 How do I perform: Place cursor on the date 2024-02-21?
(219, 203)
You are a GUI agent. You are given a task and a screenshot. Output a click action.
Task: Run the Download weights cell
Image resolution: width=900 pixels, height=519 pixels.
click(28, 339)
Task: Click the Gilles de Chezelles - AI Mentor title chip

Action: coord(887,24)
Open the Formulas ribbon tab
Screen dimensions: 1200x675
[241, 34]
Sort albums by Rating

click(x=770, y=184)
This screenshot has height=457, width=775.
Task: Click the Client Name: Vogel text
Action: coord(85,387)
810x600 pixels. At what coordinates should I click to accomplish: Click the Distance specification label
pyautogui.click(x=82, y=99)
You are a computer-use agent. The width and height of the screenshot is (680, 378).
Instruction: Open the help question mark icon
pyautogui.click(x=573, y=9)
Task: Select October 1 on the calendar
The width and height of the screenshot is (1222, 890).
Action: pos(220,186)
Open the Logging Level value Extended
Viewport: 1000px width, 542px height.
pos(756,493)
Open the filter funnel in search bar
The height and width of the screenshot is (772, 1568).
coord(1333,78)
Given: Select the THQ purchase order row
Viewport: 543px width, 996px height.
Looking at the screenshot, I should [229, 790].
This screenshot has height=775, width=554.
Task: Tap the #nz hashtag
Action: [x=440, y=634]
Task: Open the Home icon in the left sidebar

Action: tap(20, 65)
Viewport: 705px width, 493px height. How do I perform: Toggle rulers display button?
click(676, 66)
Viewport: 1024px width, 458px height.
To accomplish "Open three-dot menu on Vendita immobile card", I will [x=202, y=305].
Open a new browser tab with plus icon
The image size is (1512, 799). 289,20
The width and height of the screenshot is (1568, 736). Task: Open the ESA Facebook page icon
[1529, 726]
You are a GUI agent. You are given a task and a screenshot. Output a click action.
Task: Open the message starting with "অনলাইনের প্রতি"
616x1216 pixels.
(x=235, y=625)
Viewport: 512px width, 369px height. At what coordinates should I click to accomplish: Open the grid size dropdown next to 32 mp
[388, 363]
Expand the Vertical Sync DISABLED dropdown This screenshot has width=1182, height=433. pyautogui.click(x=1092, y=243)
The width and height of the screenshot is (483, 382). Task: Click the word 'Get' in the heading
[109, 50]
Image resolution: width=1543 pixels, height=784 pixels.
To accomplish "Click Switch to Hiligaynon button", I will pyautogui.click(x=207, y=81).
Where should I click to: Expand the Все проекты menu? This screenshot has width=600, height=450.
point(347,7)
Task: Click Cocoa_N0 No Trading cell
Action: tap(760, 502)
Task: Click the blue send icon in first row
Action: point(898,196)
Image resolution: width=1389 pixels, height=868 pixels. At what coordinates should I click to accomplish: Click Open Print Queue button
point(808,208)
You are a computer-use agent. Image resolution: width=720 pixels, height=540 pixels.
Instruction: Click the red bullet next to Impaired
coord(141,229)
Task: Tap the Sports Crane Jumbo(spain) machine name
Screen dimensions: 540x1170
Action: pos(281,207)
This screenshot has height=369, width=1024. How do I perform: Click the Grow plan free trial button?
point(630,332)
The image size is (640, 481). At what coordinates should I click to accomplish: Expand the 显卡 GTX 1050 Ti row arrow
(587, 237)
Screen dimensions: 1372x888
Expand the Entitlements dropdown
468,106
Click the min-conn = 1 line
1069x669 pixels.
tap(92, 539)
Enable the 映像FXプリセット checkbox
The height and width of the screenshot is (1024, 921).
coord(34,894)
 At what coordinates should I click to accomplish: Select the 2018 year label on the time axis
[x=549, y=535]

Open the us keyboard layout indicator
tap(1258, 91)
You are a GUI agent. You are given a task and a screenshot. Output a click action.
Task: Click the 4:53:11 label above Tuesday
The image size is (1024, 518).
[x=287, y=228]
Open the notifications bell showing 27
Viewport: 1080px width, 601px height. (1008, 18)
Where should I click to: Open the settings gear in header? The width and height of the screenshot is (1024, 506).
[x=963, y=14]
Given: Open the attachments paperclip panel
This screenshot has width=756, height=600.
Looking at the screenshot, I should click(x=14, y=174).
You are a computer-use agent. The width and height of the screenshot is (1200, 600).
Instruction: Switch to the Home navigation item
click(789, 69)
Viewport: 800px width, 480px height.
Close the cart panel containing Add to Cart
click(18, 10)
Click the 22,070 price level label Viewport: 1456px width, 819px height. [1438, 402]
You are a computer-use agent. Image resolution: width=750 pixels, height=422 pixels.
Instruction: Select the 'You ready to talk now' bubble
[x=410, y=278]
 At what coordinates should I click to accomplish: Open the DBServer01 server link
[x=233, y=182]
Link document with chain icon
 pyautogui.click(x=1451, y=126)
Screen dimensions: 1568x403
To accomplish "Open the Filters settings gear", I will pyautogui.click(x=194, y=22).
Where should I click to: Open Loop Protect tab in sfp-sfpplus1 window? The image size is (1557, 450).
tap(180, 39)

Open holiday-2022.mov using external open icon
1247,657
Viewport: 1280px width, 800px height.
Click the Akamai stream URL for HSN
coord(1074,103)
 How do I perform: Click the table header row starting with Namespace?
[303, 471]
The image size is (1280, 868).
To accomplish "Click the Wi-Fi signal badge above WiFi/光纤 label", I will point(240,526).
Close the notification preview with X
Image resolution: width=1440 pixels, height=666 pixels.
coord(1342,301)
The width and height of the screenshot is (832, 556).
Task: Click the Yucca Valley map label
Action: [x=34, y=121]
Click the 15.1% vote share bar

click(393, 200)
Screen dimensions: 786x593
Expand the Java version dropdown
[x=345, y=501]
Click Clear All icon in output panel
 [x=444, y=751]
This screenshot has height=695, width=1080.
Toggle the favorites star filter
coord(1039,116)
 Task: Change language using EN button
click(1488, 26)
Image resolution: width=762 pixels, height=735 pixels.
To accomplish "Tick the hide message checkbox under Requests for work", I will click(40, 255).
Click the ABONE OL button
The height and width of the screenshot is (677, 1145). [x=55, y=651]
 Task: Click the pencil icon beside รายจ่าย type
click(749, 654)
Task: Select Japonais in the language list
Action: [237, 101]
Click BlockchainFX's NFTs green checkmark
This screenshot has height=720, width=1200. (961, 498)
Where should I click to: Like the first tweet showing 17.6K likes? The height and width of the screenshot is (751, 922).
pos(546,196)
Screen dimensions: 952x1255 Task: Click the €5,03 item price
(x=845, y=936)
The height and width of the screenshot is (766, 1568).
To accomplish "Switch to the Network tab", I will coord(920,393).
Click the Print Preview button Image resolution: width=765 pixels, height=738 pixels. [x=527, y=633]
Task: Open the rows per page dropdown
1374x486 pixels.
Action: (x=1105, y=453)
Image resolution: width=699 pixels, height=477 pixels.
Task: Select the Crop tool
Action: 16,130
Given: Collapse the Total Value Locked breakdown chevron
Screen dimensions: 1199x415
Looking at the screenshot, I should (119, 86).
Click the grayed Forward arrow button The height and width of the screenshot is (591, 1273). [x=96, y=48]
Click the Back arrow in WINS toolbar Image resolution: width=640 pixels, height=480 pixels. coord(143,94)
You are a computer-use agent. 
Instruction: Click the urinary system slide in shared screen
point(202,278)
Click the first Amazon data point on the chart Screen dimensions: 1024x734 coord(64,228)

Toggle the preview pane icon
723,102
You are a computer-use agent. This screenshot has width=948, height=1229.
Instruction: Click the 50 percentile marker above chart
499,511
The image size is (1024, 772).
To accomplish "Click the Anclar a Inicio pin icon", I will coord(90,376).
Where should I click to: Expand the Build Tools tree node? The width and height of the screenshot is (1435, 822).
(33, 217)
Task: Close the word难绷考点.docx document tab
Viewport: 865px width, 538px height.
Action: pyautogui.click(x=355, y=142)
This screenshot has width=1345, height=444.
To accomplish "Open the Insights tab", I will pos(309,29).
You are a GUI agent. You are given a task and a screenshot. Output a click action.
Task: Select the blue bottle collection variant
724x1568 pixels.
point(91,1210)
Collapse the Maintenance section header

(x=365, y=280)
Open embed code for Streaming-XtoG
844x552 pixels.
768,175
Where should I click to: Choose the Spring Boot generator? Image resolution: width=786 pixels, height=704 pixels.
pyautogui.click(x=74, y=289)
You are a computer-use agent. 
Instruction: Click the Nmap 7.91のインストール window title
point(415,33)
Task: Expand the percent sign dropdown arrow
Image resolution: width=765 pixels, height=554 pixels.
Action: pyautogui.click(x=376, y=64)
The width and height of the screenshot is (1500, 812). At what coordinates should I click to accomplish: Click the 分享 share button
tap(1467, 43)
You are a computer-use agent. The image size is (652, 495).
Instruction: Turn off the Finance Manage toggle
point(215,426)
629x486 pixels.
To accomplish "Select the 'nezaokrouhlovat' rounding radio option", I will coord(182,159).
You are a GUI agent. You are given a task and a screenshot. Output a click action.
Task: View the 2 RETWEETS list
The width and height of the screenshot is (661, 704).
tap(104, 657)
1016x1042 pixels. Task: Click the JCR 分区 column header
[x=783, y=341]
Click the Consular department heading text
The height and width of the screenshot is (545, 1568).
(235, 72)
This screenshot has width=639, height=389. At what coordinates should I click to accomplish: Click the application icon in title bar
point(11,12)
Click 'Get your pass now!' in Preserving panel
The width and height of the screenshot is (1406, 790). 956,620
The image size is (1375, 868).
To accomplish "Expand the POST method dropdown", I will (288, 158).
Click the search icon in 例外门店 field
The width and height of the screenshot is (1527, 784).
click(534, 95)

● Activity:
Using the listing above, list every line in which the string "checkbox" occurs.

● Output of the task:
Enable the 映像FXプリセット checkbox
To accomplish "Tick the hide message checkbox under Requests for work", I will click(40, 255).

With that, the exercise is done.